Google Fonts (formerly known as Google Web Fonts) is a computer font and web font service owned by Google. This includes free and open source font families, an interactive web directory for browsing the library, and APIs for using the fonts via CSS and Android. Google Fonts is also used with Google Workspace software such as Docs, Sheets, Drawings and Slides.

Popular fonts in the Google Fonts library include Roboto, Open Sans, Lato, Oswald and Montserrat. National Fonts and PT Fonts are also available in the Google Fonts library.

== History ==
Google Fonts was launched in 2010 and revamped in 2011, 2016, 2020 and 2023.
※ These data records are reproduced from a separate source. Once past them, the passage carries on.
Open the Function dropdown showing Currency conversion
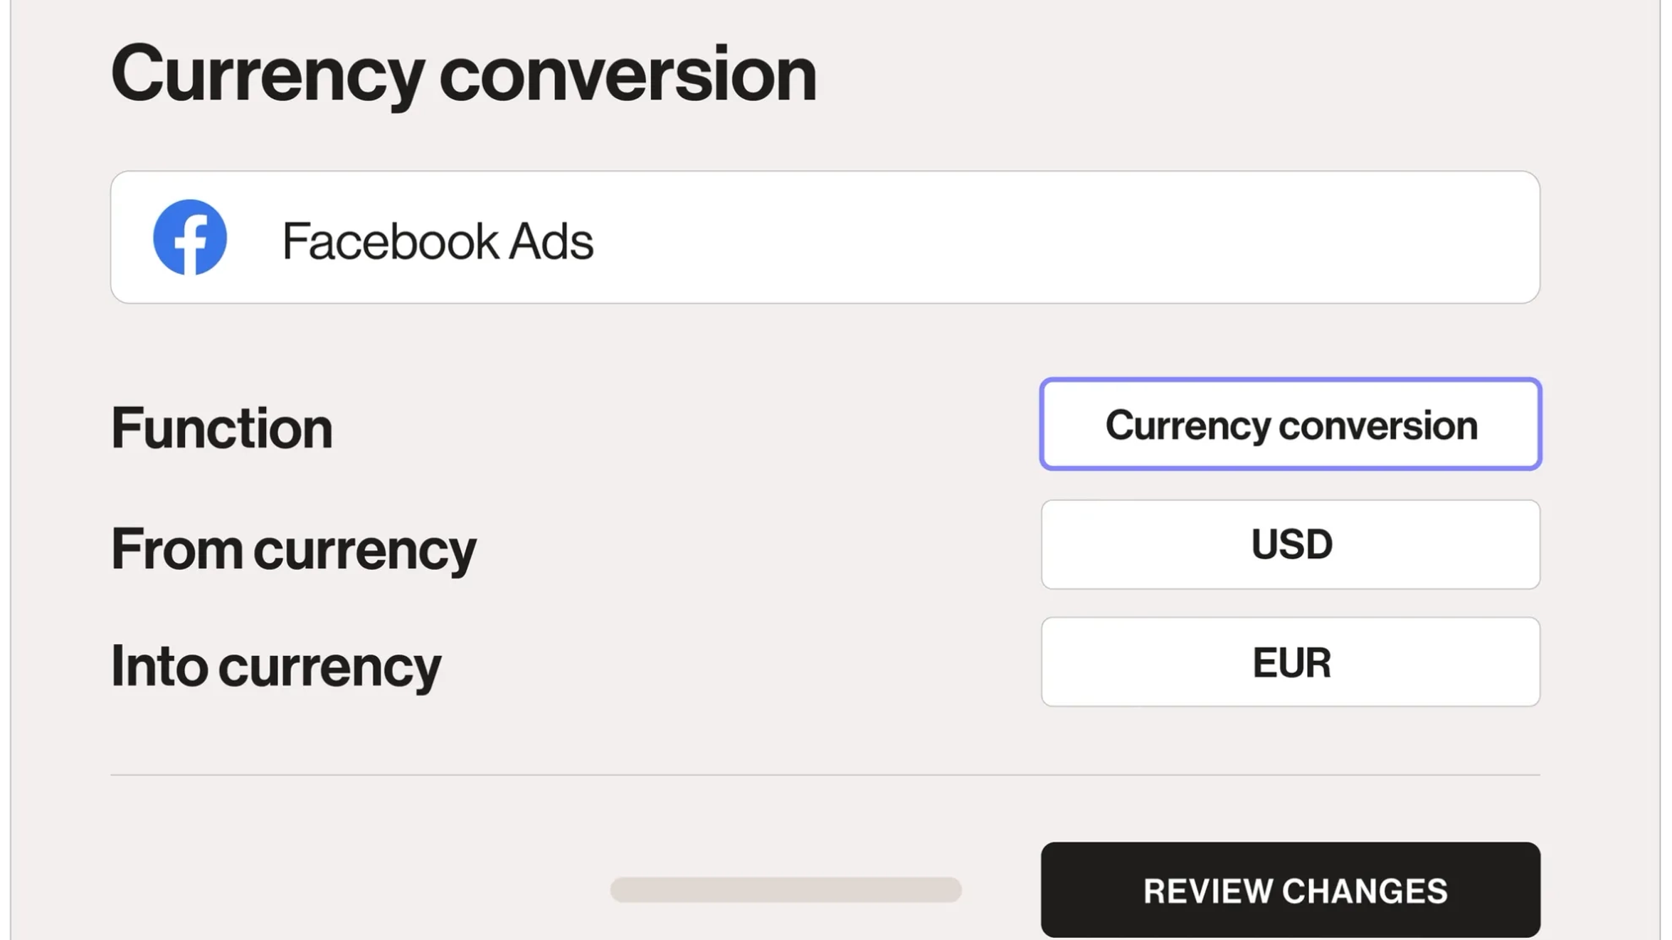 pyautogui.click(x=1290, y=424)
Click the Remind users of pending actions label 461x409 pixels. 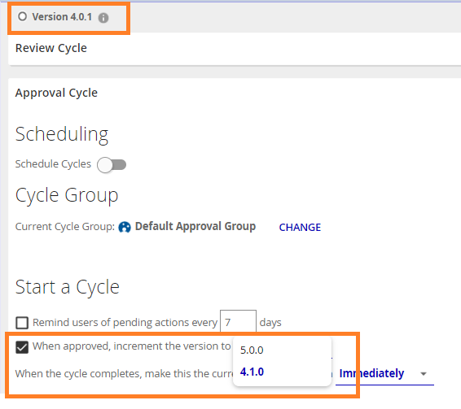pos(125,322)
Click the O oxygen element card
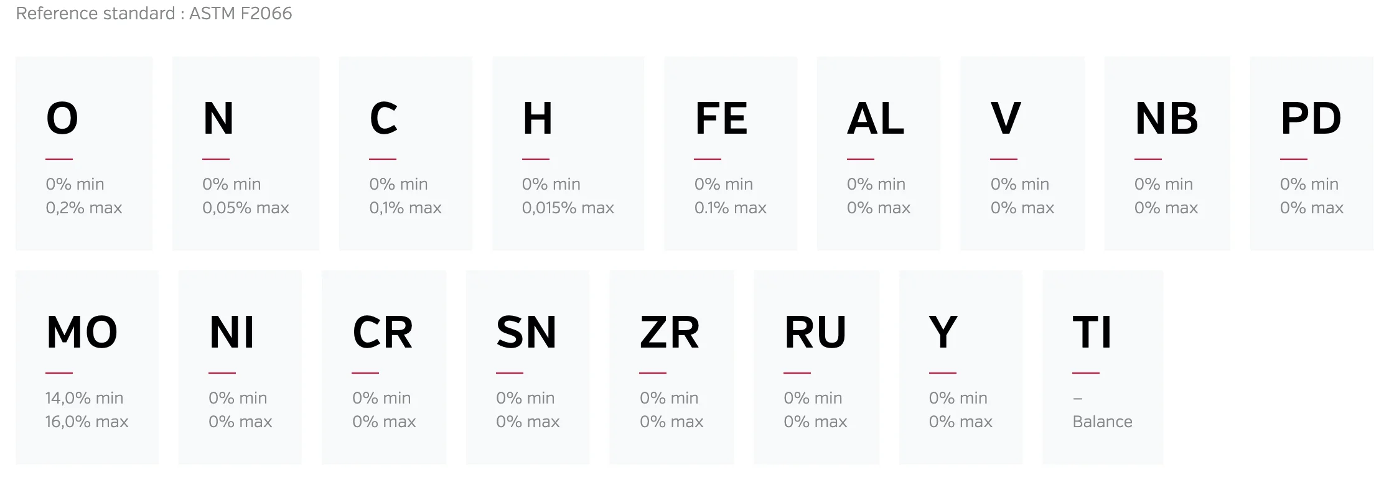Screen dimensions: 1389x485 [84, 154]
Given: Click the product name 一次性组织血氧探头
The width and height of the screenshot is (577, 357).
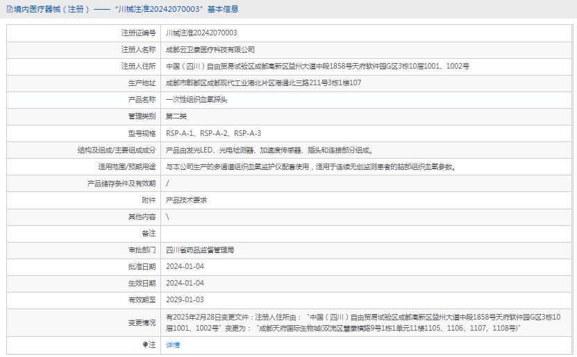Looking at the screenshot, I should (x=196, y=99).
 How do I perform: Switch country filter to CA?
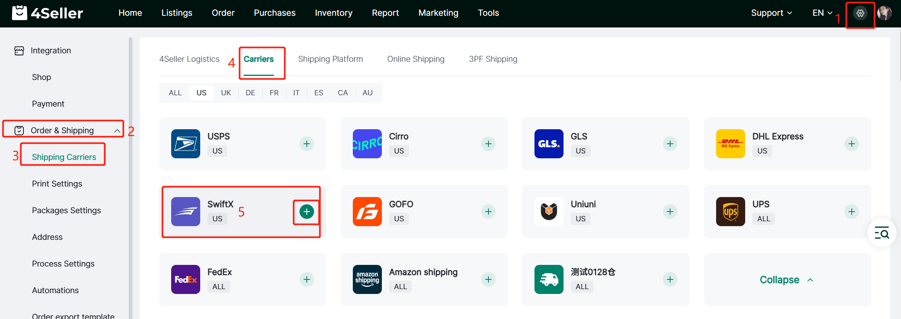[x=343, y=93]
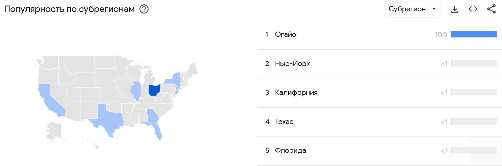Click dark blue Ohio on the map
This screenshot has width=502, height=166.
pyautogui.click(x=154, y=90)
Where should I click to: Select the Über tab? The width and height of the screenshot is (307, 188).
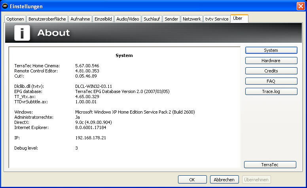pos(239,19)
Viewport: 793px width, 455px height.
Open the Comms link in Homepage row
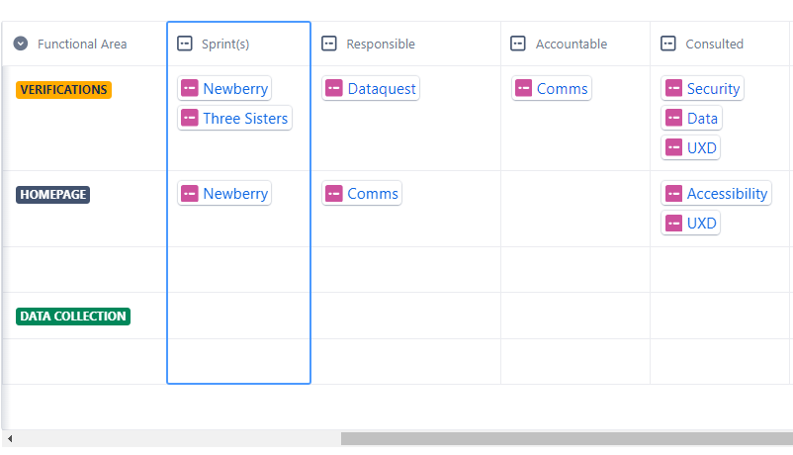[x=373, y=193]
On March 3, 2020, Google updated the catalog website with support for variable fonts. On March 2, 2021, the Google Fonts team announced they were adding support for open source icons.

== Font library ==
As of August 2026, Google Fonts had 1942 font families, including 553 variable font families.
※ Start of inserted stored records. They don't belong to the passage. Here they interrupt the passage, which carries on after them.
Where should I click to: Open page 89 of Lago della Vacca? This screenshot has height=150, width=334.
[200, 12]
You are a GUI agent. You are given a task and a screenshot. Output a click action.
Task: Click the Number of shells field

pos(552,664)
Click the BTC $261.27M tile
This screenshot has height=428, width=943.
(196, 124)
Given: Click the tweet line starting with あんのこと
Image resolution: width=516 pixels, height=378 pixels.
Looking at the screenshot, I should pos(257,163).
The library is maintained through Google Fonts' GitHub repository, where all font files can be obtained directly. Source files for many of the fonts are available from git repositories within the Google Fonts' GitHub organization, along with libre software tools used by the Google Fonts community.
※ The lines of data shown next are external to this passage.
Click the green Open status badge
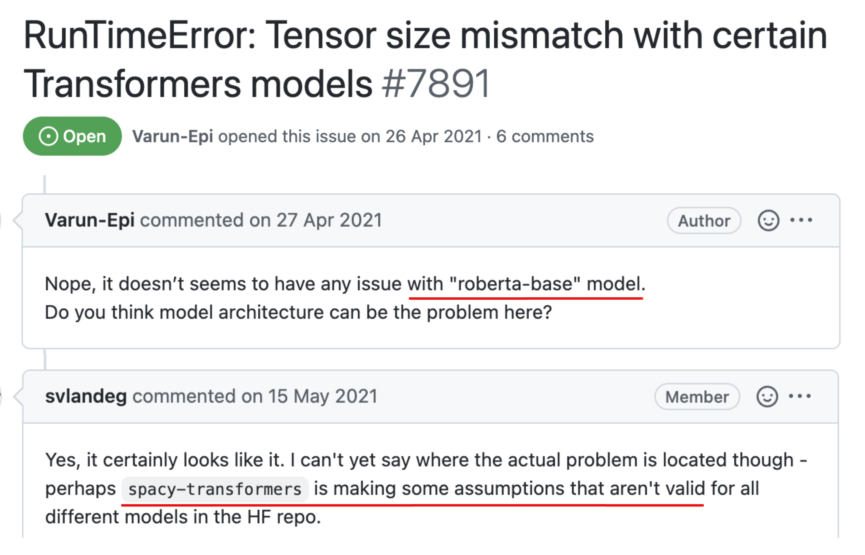865x555 pixels. coord(72,136)
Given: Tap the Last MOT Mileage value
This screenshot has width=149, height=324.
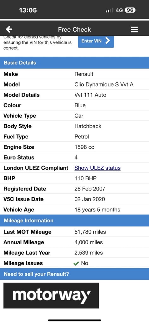Looking at the screenshot, I should 90,232.
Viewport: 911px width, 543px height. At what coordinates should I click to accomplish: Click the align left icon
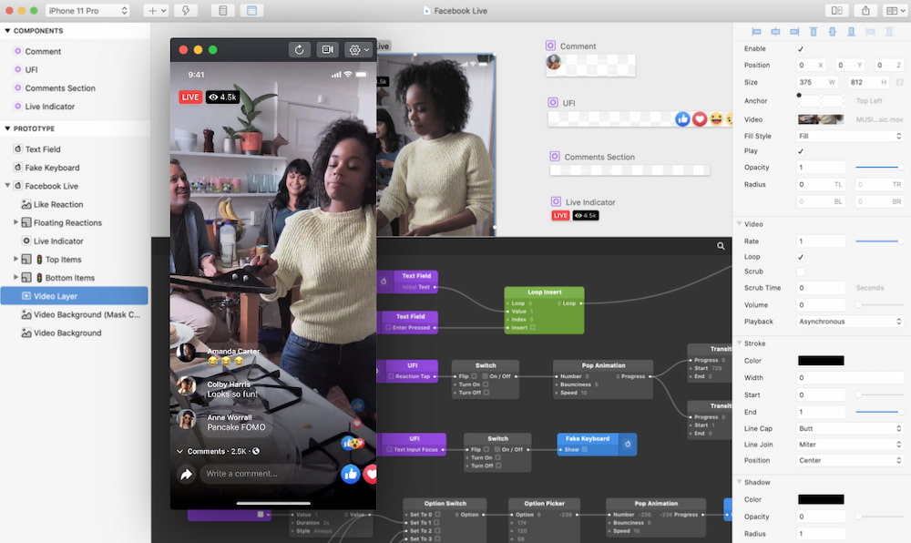pos(756,31)
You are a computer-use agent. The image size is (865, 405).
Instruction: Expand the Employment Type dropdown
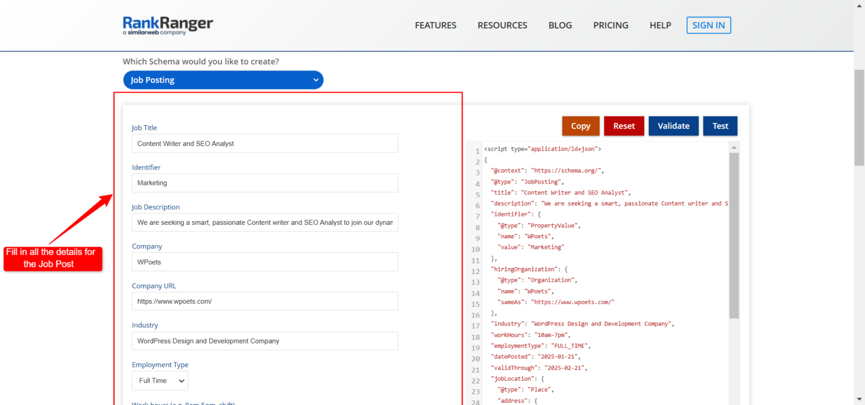160,381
=== Licenses and distribution ===
Most of the fonts are released under the SIL Open Font License 1.1, while some are released under the Apache License; both are libre licenses.

The font library is also distributed by Monotype's SkyFonts and Adobe's Edge Web Fonts and Adobe Fonts (formerly Typekit) services.

== Privacy issues ==
In February 2022, a German court ruled that a website using the Google Fonts API violated the European Union General Data Protection Regulation (GDPR) by passing personally identifiable information (IP address) to Google without the user's consent or a legitimate interest in doing so. Website operators can avoid this privacy violation by self-hosting the fonts instead.